*WHAT TO PRODUCE*
Please change every "Instruction" in the material below to "Command", leaving the rest untouched.

*EXTRACTED ENTRIES*
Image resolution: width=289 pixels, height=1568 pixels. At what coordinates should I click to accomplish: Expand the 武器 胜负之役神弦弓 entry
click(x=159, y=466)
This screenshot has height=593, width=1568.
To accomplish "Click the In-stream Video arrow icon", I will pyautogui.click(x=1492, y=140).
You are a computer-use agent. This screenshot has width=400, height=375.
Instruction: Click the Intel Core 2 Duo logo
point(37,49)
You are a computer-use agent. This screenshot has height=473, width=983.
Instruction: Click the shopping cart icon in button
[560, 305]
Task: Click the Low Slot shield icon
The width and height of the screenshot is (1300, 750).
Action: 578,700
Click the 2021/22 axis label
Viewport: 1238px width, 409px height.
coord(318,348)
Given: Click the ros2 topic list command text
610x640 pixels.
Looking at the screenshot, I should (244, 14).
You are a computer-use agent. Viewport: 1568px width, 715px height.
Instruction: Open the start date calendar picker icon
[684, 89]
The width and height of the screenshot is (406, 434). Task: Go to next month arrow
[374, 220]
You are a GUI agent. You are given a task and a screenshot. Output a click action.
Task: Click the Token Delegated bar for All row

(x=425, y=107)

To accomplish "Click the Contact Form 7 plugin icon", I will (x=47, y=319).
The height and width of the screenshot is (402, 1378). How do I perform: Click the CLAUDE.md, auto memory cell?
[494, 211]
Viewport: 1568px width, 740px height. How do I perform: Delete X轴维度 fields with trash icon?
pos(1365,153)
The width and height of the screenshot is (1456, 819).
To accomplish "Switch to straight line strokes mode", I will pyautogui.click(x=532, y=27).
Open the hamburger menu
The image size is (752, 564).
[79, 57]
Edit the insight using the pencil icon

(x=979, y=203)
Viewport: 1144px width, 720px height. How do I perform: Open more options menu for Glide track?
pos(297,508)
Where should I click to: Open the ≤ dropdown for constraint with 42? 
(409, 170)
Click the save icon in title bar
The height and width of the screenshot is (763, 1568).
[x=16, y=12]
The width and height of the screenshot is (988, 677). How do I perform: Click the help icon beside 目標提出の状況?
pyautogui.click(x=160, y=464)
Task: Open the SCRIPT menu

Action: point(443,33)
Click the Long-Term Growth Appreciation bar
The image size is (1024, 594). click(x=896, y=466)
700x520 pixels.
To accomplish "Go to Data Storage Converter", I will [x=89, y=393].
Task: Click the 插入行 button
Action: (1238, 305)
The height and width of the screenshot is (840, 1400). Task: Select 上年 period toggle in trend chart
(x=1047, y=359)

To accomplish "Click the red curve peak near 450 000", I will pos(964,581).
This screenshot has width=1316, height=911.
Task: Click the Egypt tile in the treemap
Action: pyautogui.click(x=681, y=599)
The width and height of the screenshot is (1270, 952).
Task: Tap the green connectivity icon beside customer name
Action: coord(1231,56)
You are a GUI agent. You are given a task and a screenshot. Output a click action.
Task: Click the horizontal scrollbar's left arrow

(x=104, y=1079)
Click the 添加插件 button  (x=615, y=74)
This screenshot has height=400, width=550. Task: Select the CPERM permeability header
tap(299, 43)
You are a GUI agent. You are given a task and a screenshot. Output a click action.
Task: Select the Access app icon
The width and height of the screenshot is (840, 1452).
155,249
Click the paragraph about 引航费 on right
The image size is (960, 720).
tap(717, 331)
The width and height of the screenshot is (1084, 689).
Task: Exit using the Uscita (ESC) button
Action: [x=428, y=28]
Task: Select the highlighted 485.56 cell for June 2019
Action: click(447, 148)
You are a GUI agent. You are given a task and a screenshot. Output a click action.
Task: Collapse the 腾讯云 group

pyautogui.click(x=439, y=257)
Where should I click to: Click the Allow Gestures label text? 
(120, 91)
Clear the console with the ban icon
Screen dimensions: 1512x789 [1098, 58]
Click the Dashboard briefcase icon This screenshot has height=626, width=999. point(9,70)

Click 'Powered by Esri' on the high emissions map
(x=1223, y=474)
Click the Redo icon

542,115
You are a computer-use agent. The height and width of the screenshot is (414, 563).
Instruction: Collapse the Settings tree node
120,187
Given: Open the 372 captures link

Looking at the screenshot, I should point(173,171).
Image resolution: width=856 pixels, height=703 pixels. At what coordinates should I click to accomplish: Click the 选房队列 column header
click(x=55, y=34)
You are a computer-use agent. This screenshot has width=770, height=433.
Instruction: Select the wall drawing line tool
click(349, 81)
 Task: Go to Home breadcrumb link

*RESULT FOR THIS EXERCISE*
Image resolution: width=289 pixels, height=1568 pixels. At what coordinates should I click to accomplish: Expand the 武器 胜负之役神弦弓 entry
click(x=159, y=466)
This screenshot has height=593, width=1568.
To accomplish "Click the In-stream Video arrow icon", I will pyautogui.click(x=1492, y=140).
You are a computer-use agent. This screenshot has width=400, height=375.
Command: Click the Intel Core 2 Duo logo
point(37,49)
You are a computer-use agent. This screenshot has height=473, width=983.
Command: Click the shopping cart icon in button
[560, 305]
Task: Click the Low Slot shield icon
The width and height of the screenshot is (1300, 750).
Action: 578,700
Click the 2021/22 axis label
Viewport: 1238px width, 409px height.
coord(318,348)
Given: Click the ros2 topic list command text
610x640 pixels.
Looking at the screenshot, I should (244, 14).
You are a computer-use agent. Viewport: 1568px width, 715px height.
Command: Open the start date calendar picker icon
[684, 89]
The width and height of the screenshot is (406, 434). Task: Go to next month arrow
[374, 220]
You are a GUI agent. You are given a task and a screenshot. Output a click action.
Task: Click the Token Delegated bar for All row

(x=425, y=107)

To accomplish "Click the Contact Form 7 plugin icon", I will (x=47, y=319).
The height and width of the screenshot is (402, 1378). How do I perform: Click the CLAUDE.md, auto memory cell?
[494, 211]
Viewport: 1568px width, 740px height. How do I perform: Delete X轴维度 fields with trash icon?
pos(1365,153)
The width and height of the screenshot is (1456, 819).
To accomplish "Switch to straight line strokes mode", I will pyautogui.click(x=532, y=27).
Open the hamburger menu
The image size is (752, 564).
[79, 57]
Edit the insight using the pencil icon

(x=979, y=203)
Viewport: 1144px width, 720px height. How do I perform: Open more options menu for Glide track?
pos(297,508)
Where should I click to: Open the ≤ dropdown for constraint with 42? 
(409, 170)
Click the save icon in title bar
The height and width of the screenshot is (763, 1568).
[x=16, y=12]
The width and height of the screenshot is (988, 677). How do I perform: Click the help icon beside 目標提出の状況?
pyautogui.click(x=160, y=464)
Task: Open the SCRIPT menu

Action: point(443,33)
Click the Long-Term Growth Appreciation bar
The image size is (1024, 594). click(x=896, y=466)
700x520 pixels.
To accomplish "Go to Data Storage Converter", I will [x=89, y=393].
Task: Click the 插入行 button
Action: (1238, 305)
The height and width of the screenshot is (840, 1400). Task: Select 上年 period toggle in trend chart
(x=1047, y=359)

To accomplish "Click the red curve peak near 450 000", I will pos(964,581).
This screenshot has width=1316, height=911.
Task: Click the Egypt tile in the treemap
Action: pyautogui.click(x=681, y=599)
The width and height of the screenshot is (1270, 952).
Task: Tap the green connectivity icon beside customer name
Action: coord(1231,56)
You are a GUI agent. You are given a task and a screenshot. Output a click action.
Task: Click the horizontal scrollbar's left arrow

(x=104, y=1079)
Click the 添加插件 button  (x=615, y=74)
This screenshot has height=400, width=550. Task: Select the CPERM permeability header
tap(299, 43)
You are a GUI agent. You are given a task and a screenshot. Output a click action.
Task: Select the Access app icon
The width and height of the screenshot is (840, 1452).
155,249
Click the paragraph about 引航费 on right
The image size is (960, 720).
tap(717, 331)
The width and height of the screenshot is (1084, 689).
Task: Exit using the Uscita (ESC) button
Action: [x=428, y=28]
Task: Select the highlighted 485.56 cell for June 2019
Action: click(447, 148)
You are a GUI agent. You are given a task and a screenshot. Output a click action.
Task: Collapse the 腾讯云 group

pyautogui.click(x=439, y=257)
Where should I click to: Click the Allow Gestures label text? 
(120, 91)
Clear the console with the ban icon
Screen dimensions: 1512x789 [1098, 58]
Click the Dashboard briefcase icon This screenshot has height=626, width=999. point(9,70)

Click 'Powered by Esri' on the high emissions map
(x=1223, y=474)
Click the Redo icon

542,115
You are a computer-use agent. The height and width of the screenshot is (414, 563).
Command: Collapse the Settings tree node
120,187
Given: Open the 372 captures link

Looking at the screenshot, I should point(173,171).
Image resolution: width=856 pixels, height=703 pixels. At what coordinates should I click to accomplish: Click the 选房队列 column header
click(x=55, y=34)
You are a computer-use agent. This screenshot has width=770, height=433.
Command: Select the wall drawing line tool
click(349, 81)
 Task: Go to Home breadcrumb link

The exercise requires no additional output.